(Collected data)
☆ ☆ ☆ ☆
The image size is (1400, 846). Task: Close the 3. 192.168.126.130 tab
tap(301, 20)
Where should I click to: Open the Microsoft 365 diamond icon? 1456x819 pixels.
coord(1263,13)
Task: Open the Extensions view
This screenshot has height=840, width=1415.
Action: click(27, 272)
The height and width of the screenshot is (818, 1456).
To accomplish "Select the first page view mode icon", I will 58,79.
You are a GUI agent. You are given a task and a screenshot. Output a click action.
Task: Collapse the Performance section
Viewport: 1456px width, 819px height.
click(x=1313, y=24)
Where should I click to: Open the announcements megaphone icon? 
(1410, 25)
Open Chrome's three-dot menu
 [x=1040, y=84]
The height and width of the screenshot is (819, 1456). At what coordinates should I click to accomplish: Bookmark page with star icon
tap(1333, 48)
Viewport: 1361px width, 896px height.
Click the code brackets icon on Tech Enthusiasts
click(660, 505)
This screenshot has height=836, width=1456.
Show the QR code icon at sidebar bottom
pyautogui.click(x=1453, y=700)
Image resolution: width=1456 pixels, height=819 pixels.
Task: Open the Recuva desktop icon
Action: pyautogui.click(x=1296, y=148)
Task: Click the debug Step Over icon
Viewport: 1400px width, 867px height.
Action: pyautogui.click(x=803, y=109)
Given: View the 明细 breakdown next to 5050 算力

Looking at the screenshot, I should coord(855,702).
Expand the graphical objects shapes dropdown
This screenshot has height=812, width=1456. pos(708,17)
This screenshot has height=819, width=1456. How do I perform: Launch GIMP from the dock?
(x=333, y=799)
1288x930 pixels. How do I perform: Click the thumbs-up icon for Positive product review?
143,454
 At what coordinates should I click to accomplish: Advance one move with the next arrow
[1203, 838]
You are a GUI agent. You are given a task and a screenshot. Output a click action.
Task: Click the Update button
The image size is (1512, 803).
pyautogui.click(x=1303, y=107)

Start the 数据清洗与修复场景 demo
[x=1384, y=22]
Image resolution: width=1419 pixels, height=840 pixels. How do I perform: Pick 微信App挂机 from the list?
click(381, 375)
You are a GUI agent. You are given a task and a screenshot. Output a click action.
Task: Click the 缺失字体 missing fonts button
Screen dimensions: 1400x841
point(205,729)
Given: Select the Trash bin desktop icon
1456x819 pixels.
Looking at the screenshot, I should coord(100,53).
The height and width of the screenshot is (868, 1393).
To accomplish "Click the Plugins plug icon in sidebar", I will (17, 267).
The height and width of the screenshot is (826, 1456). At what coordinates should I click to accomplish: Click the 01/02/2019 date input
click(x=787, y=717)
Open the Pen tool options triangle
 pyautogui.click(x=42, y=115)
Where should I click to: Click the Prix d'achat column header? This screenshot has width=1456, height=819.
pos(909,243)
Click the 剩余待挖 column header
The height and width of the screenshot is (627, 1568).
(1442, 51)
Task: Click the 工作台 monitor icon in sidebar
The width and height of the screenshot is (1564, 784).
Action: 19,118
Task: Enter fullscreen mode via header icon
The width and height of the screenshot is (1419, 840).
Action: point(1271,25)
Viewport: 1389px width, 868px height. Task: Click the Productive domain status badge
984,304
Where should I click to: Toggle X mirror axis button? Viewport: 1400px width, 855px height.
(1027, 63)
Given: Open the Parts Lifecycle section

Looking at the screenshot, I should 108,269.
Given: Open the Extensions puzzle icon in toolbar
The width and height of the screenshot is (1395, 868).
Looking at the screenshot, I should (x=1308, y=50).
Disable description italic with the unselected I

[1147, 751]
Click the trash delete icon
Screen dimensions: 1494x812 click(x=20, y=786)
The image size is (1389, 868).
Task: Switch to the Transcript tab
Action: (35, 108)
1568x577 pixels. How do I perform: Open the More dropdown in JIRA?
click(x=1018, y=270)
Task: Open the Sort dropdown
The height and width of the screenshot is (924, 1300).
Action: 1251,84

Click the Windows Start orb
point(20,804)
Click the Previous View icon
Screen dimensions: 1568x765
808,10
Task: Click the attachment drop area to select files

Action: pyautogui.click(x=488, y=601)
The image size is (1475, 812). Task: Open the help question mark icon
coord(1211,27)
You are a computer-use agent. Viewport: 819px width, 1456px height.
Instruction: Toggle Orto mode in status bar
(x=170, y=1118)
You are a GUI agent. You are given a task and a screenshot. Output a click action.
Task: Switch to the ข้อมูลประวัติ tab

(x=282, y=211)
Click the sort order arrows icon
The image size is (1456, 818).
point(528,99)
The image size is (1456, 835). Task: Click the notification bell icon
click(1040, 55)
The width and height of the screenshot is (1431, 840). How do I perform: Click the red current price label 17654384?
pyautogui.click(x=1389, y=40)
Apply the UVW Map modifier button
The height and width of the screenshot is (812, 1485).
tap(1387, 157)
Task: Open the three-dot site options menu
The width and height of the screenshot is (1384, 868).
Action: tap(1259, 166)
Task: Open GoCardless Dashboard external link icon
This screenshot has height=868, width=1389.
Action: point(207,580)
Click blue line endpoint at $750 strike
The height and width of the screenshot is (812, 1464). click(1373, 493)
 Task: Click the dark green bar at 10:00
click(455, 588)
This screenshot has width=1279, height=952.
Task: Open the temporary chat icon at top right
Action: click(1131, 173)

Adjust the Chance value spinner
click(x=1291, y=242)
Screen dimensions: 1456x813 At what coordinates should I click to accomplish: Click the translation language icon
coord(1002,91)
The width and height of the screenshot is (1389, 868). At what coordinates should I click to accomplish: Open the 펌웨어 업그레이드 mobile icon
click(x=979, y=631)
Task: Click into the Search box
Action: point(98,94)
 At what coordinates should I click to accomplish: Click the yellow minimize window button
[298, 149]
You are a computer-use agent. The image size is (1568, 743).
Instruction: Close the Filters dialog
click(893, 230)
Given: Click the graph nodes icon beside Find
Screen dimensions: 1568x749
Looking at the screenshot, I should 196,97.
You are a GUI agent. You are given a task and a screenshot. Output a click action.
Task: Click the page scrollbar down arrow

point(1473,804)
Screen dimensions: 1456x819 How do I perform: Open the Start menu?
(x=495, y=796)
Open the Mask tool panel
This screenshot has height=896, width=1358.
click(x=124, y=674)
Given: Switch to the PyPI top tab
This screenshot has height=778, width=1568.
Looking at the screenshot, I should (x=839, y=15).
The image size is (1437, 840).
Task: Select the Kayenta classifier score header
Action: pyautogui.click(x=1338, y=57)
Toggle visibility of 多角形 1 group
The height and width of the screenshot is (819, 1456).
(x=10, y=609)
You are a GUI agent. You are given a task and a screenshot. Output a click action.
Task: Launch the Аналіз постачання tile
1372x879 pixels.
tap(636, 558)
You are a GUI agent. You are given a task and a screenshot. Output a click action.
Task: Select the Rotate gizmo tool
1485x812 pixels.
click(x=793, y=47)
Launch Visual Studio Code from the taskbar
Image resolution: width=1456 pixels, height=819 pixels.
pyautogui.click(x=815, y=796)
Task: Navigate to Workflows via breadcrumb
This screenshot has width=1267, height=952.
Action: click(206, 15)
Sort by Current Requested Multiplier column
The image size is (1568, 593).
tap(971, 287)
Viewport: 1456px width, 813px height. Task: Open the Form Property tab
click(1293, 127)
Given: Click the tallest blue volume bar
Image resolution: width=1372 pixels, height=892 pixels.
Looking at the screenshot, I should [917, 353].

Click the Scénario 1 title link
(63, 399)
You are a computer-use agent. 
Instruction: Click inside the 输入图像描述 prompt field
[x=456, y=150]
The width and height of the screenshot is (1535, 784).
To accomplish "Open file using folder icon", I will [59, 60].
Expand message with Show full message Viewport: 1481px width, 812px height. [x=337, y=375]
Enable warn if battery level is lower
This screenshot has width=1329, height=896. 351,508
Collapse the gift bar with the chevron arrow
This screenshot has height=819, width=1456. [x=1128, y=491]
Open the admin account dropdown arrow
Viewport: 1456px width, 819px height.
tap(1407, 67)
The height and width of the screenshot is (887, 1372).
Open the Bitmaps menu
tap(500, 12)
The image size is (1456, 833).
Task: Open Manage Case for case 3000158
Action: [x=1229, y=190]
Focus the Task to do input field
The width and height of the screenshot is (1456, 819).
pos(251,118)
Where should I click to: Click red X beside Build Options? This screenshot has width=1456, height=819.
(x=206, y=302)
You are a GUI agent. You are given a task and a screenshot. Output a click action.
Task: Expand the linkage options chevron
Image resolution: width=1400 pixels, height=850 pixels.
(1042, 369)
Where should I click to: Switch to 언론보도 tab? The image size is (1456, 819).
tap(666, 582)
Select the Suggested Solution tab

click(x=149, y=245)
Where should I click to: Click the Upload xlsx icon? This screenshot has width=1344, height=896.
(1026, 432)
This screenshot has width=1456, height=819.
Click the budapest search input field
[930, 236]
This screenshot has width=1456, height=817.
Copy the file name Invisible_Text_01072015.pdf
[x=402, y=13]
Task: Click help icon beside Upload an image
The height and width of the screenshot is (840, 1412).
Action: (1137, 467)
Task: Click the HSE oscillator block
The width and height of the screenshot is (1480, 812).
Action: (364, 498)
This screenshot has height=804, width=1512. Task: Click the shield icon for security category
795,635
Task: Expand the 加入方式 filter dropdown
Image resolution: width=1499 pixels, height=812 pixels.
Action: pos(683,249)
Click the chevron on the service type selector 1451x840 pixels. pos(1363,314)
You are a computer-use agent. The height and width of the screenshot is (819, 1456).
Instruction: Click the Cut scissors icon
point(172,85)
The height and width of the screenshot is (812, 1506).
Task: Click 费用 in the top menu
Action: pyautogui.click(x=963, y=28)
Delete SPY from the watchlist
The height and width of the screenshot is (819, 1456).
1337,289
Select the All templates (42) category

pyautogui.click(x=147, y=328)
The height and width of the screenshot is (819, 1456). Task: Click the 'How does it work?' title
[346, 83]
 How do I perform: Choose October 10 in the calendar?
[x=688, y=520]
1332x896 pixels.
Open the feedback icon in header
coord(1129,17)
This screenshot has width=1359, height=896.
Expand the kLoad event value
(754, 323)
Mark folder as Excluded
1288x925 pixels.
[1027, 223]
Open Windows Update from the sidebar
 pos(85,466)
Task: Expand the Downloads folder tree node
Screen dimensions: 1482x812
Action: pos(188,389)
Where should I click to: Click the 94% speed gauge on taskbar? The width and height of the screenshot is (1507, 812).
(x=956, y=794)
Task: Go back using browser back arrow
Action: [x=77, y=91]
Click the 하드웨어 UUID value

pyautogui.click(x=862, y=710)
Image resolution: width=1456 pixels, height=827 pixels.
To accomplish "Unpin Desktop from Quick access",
☆ ☆ ☆ ☆
TASK OBJECTIVE: Within the entries, count the lines that contain the word "folder". Give that number and no more.

ANSWER FOR THIS EXERCISE: 3